What's the big (64-bit) deal, anyway?

Discuss how polywell fusion works; share theoretical questions and answers.

Moderators: tonybarry, MSimon

scareduck
Posts: 552
Joined: Wed Oct 17, 2007 5:03 am

What's the big (64-bit) deal, anyway?

Post by scareduck »

drmike has made some interesting pictures in the "Virtual Polywell" thread:

viewtopic.php?t=203&start=0

This got me thinking about something that Bussard mentioned in his video; it's on page 7 of the PDF transcript:
The device is almost electrically neutral. The departure from neutrality to create a 100 KV well is only one part in a million, when you have a density of 10^12 cm^3. The departure from neutrality is so small that we found current computer codes and computers available to us were incapable of analyzing it because of the numeric noise in the calculations by a factor of a thousand.
When he was first looking into this, it would have been in 1992-1994; IEEE-754 was only finalized in 1985

http://en.wikipedia.org/wiki/IEEE_float ... t_standard

with general adoption happening fairly rapidly thereafter. Assuming he was referring to the double (64-bit) type, that means his dynamic range was around 4.4E12 (order of a thousand = 10^3, 52 bits of significance = 2^52 =~ 4.5E15, so dividing the two out you end up with 4.4E12).

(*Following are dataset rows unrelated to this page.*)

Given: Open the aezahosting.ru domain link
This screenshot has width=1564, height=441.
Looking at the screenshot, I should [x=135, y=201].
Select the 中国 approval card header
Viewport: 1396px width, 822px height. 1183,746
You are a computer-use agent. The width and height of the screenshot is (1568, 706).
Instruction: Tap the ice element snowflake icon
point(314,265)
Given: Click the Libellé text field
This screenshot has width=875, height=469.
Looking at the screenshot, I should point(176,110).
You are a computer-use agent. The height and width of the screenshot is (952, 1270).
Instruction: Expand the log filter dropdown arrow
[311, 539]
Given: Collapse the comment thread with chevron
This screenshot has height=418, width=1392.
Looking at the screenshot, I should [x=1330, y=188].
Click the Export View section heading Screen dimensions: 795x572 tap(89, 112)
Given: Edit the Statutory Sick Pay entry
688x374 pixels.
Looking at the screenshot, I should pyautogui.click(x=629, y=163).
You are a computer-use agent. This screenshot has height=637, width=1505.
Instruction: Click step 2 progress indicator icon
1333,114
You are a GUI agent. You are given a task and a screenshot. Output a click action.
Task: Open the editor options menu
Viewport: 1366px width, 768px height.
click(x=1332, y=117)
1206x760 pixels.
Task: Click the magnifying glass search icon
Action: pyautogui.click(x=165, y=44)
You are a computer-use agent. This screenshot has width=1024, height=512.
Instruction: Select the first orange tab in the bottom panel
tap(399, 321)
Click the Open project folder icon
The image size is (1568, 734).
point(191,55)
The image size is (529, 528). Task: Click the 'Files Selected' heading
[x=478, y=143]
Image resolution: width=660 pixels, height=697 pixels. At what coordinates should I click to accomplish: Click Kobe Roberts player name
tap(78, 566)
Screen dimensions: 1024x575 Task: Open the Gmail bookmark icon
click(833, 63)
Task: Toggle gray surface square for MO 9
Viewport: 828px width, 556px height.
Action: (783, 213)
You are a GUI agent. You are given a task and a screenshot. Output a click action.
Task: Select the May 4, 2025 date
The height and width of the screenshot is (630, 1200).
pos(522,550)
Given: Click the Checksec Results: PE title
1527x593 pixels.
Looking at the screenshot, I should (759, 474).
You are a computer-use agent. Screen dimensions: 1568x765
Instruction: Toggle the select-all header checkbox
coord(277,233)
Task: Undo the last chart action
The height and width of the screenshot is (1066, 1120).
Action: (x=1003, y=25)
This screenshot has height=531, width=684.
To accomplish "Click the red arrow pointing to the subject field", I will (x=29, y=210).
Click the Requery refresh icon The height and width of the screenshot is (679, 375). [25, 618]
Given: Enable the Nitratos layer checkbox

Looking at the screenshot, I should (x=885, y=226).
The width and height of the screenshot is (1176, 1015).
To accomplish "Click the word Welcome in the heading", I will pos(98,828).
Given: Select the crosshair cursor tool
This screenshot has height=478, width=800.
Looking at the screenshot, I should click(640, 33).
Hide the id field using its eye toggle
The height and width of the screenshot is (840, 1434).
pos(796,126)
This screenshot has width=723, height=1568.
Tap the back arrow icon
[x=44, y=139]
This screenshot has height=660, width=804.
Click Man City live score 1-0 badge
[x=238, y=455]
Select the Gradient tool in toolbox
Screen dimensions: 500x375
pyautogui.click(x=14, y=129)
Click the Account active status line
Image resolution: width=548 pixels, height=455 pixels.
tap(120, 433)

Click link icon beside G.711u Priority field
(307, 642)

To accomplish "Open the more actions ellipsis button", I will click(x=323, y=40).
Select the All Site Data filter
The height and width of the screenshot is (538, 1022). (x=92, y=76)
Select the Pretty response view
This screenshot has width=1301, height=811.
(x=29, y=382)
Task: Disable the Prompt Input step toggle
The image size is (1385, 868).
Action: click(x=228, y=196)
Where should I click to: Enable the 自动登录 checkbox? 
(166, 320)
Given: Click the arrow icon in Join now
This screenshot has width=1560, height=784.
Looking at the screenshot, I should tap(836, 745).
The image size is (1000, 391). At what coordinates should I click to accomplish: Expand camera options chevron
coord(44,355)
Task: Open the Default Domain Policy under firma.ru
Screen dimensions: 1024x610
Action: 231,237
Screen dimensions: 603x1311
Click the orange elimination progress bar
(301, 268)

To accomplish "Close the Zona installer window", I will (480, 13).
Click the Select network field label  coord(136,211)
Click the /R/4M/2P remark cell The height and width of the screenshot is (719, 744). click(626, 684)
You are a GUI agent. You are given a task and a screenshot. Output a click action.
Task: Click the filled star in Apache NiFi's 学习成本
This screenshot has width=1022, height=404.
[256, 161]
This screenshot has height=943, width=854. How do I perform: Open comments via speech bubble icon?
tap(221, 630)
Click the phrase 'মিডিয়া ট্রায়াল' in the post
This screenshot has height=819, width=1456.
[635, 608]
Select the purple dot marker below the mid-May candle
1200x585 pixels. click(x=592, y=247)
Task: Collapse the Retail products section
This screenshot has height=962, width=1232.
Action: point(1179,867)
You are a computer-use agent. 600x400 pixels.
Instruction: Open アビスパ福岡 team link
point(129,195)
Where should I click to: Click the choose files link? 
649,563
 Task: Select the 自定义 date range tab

It seems to me there are three main problems with doing a credible simulation of a polywell device:

1) Number of particles involved, assuming you were doing particle-by-particle simulation.
2) Numeric underflow because of the dynamic range. This was essentially the problem Dr. B. was complaining of.
3) Memory size. Even if you use volume estimates or some other proxy (please be gentle -- it's been years since I took numerical analysis, and years further back since I took physics), it seems like getting good values would require a ton of memory. Problem (2) is compounded by problem (1).

Some of these problems are solveable by recent -- very recent -- developments in the hardware world.

First, from a cursory review of what gcc is doing with its command line switches and Intel, it seems that 96-bit floating point numbers (in C parlance, long doubles) are standard with Pentium-class machines; with the newer 64-bit machines, 128-bit floats are available.

Second, the x86 architecture has grown to a 64-bit architecture. This means if you can get a big enough box, you ought to be fine. In my experience, the real problem is finding a machine that can support enough DIMM slots to get you to however much memory you need, understanding that the denser the DIMM, the more you'll pay.

Third, multi-core machines are coming down in price and becoming de regeur for certain applications. (In my day job we never specify anything with less than two dual-core CPUs.)

Assuming you were spec'ing out a machine to do this kind of analysis, how big would you want it to be? How many CPUs, how much RAM?

MSimon
Posts: 14334
Joined: Mon Jul 16, 2007 7:37 pm
Location: Rockford, Illinois
Contact:

Post by MSimon »

Scareduck,

I think 80 bits is (probably 128) is required. When you do calculations in sequence the bit errors propagate. It is not a matter of dynamic range. It is a matter of truncation error propagation.

First off you give up 20 bits for the 1 in 1E6 factor. The significand in a 64 bit float is 53 bits (IIRC) so you are down to 33 bits of useful info.

Unless you are doing something like a Fibonacci series which is self healing more bits are better.

As to how big a machine? I defer to Indrek and Dr. Mike on that.
Engineering is the art of making what you want from what you can get at a profit.

JD
Posts: 42
Joined: Tue Aug 28, 2007 1:16 am
Location: Fairbanks Alaska

Post by JD »

Okay, I took a few comp sci classes some years ago, had time on my hands after retirement and wanted to finish up a degree. You just explained the situation in one clear sentence...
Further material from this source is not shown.